■ Supplied passage:
● ● ● ● ● ● ●

A Tale of Two Years: Findings from the Global Monitor of Covid-19's Impact on Democracy and Human Rights
Public health experts had been warning of the likelihood of a global pandemic for many years before Covid-19 became that long-feared pandemic in 2020. To the extent that governments had prepared for such a pandemic, most of the focus had been on the immediate dangers to life and health.
The secondary effects of pandemic responses on democracy and human rights did not become a major area of research until we were in the midst of the pandemic. Nonetheless, International IDEA quickly developed a data project to track the impact of Covid-19 responses on democracy and human rights. Two years after the pandemic started, we have published a new report: Taking Stock After Two Years of Covid-19 that takes a hard look at the data. One of the most devastating impacts we found—that pandemic restrictions most severely affected individuals and regimes with pre-existing vulnerabilities—was something decision-makers should have anticipated. Learning from our experiences, we must put forward more inclusive, responsive and accountable measures that protect public health while safeguarding our democracy and human rights.

● ● ● ● ● ● ●

■ Data segment:
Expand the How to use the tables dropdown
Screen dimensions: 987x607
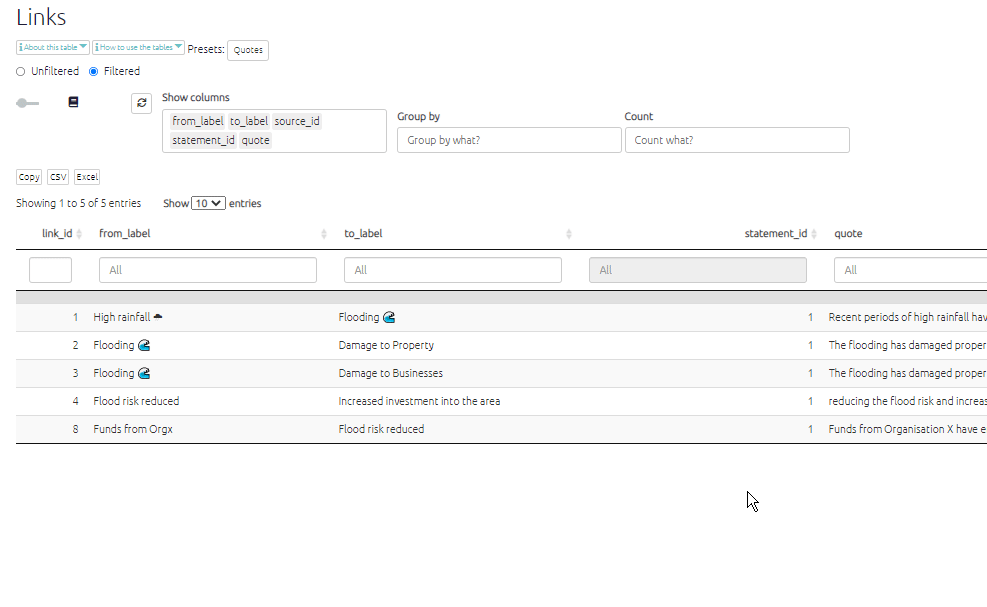[x=138, y=47]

● ● ● ● ● ● ●

■ What you need to do:
1 – List the adjectives that the passage on Covid-19's impact on democracy and human rights uses to describe the measures that should be put forward.
2 – In the passage on Covid-19's impact on democracy and human rights, which organization developed a data project to track how pandemic responses affected democracy and human rights?
3 – Continue the passage on Covid-19's impact on democracy and human rights, starting after its final sentence.

■ Answers for this exercise:
1 – inclusive, responsive, accountable

2 – International IDEA

3 –
Emergency legal responses
One might have expected that high-performing democracies would be the most likely to invoke emergency provisions to provide legal cover for extraordinary public health measures, but that was actually not the case. While 59 per cent of the 166 countries we cover invoked some form of state of legal exception during the pandemic, mid-range and weak democracies, along with hybrid regimes did so most often. High-performing democracies had the capacity to legislate their way through the crisis, while in authoritarian regimes emergency powers were not needed to take extreme steps. The invocation of states of emergency was not associated with more violations of Civil Liberties. Rather, our annual data show that the majority of countries that experienced a significant decline in this area had not invoked an emergency.
Restrictions on civil liberties
Certain civil liberties were restricted during the pandemic in the interest of protecting public health. With the exception of Turkey and Yemen, all of the countries we covered implemented restrictions affecting Freedom of Association and Assembly, including school and business closures, bans on public events, and limitations on the size of private gatherings. At least 89 per cent of countries introduced a lockdown at some point during the pandemic.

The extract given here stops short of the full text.